[Start of Attachment]
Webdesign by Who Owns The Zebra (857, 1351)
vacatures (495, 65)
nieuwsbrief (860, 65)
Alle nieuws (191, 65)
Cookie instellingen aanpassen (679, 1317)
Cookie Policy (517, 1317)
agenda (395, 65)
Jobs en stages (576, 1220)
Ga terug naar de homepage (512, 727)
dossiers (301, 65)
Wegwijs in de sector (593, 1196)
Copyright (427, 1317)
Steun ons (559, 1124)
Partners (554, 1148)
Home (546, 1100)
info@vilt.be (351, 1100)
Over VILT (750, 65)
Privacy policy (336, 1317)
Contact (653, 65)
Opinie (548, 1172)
[End of Attachment]
Required action
Whenever the string "Cookie" shows up in a line of the records, copy that line.

Answer for this exercise
Cookie instellingen aanpassen (679, 1317)
Cookie Policy (517, 1317)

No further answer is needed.